At that time we noted the following:

CU was encouraged by former NHTSA Administrator Ricardo Martinez' message of September 14, 1999 in a letter he sent to manufacturers of child restraints: mere compliance with the minimum requirements of Federal Motor Vehicle Safety Standard 213, the car seat standard, is not enough. Martinez noted that many restraints have been engineered to just comply with some of the most safety-critical requirements of the standard, rather than being engineered with substantial compliance margins. For example, he noted that few of the restraints tested by NHTSA had a head excursion compliance margin of 10% or more, and only a handful had more that a 20% compliance margin.

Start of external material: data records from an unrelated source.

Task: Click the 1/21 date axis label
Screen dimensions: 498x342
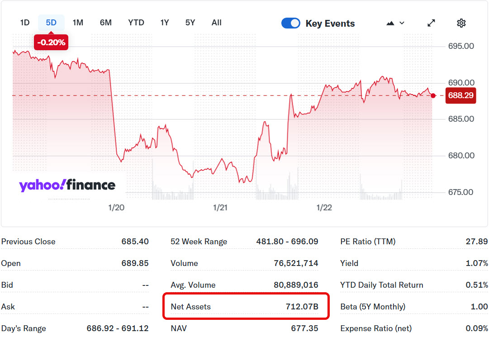Action: (x=220, y=208)
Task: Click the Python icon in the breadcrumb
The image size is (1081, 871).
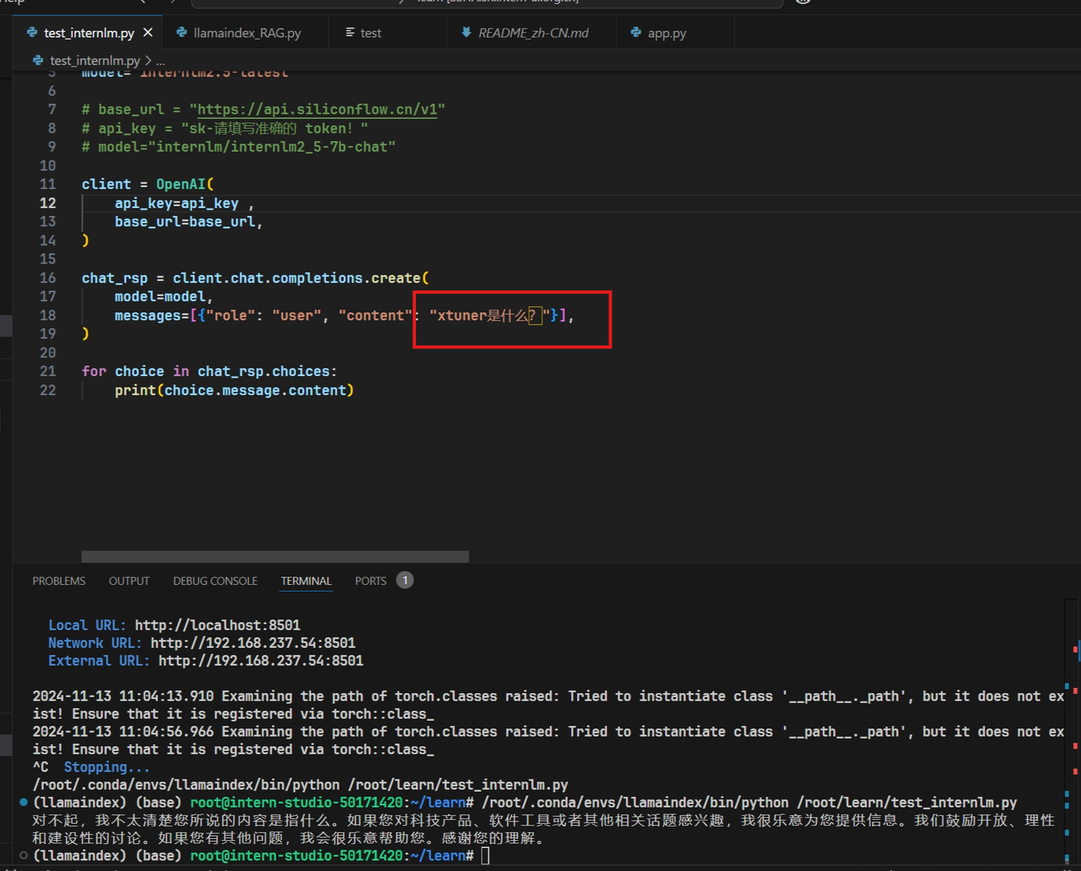Action: (x=38, y=60)
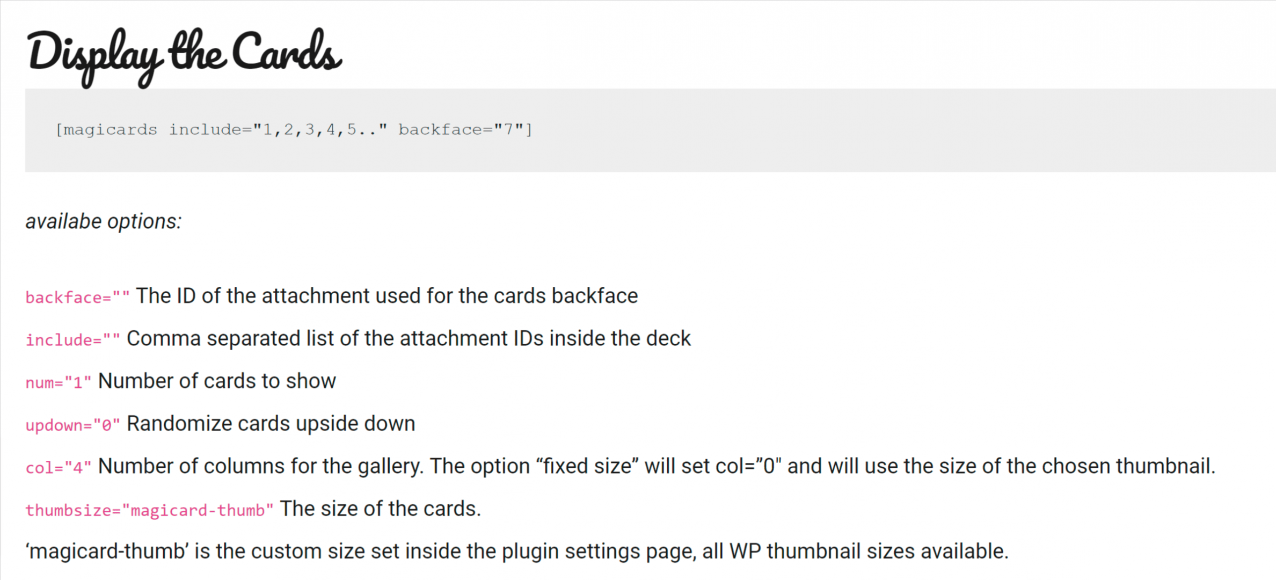Click the backface option description text
Image resolution: width=1276 pixels, height=580 pixels.
[x=387, y=296]
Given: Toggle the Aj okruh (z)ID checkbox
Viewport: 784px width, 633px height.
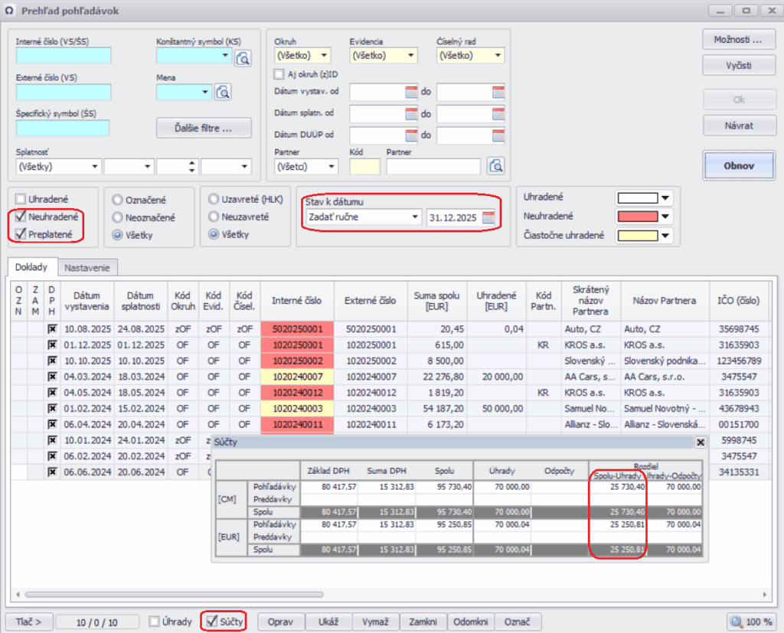Looking at the screenshot, I should point(279,74).
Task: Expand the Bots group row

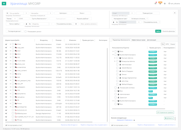Action: click(113, 51)
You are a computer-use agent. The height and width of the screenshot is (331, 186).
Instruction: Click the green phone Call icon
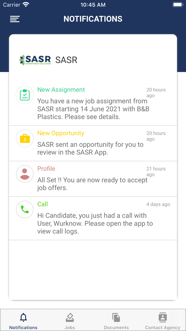coord(24,209)
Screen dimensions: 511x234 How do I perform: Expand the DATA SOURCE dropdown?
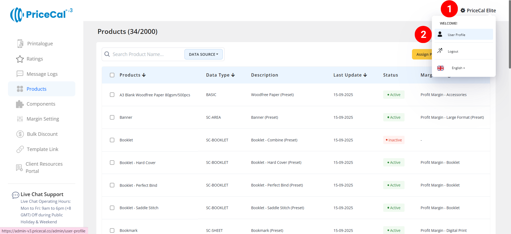[203, 54]
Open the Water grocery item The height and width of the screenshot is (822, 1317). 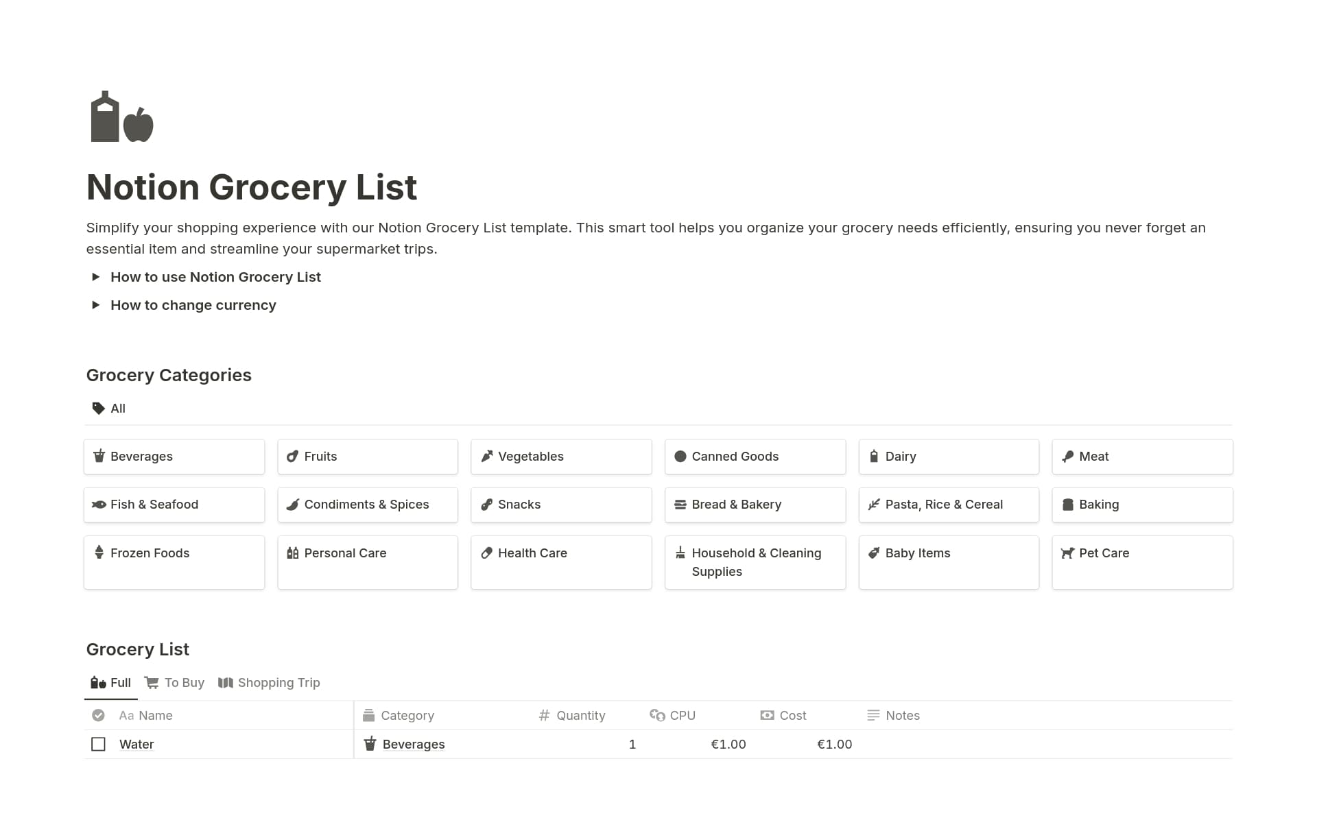[136, 744]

However, we were also struck with the irony of his admonishments to child seat makers. In 1995, three child safety seats failed Consumer Reports magazine crash tests3. CU noted in the September 1995 CR article where the results of our testing first appeared that, "In our past reports on child safety seats, we took statements of compliance with the Federal standard as assurance of their safety. This time, we crash-tested the seats ourselves to find out how well they perform in trials that were similar to, but in some cases slightly tougher than, the Government specifies."

CR found that the Century 590 used with its base failed in a test with a "9 month-old" 20 pound dummy, where the force of the crash causing the carrier to break away from the base. The Evenflo On My Way 206 failed in tests without its base, where the force of the crash breaking the shell near one of the hook-ups for the vehicle safety belt, leaving one side of the carrier with the dummy strapped inside unsecured from the bench seat. The seat performed well in tests with the "9 month-old" dummy when used with its detachable base. The Kolcraft Traveler 700's buckle failed in the forward-facing position with the 33-pound dummy, releasing the harness and allowing the dummy to strike the overhead shield. The shield then broke away and, in one test, the dummy was ejected from the seat. In another test, the dummy was left hanging from the seat's harness straps. When tested in the rear facing position, the seat performed safely. The three failing car seats were judged "Not Acceptable" by the magazine.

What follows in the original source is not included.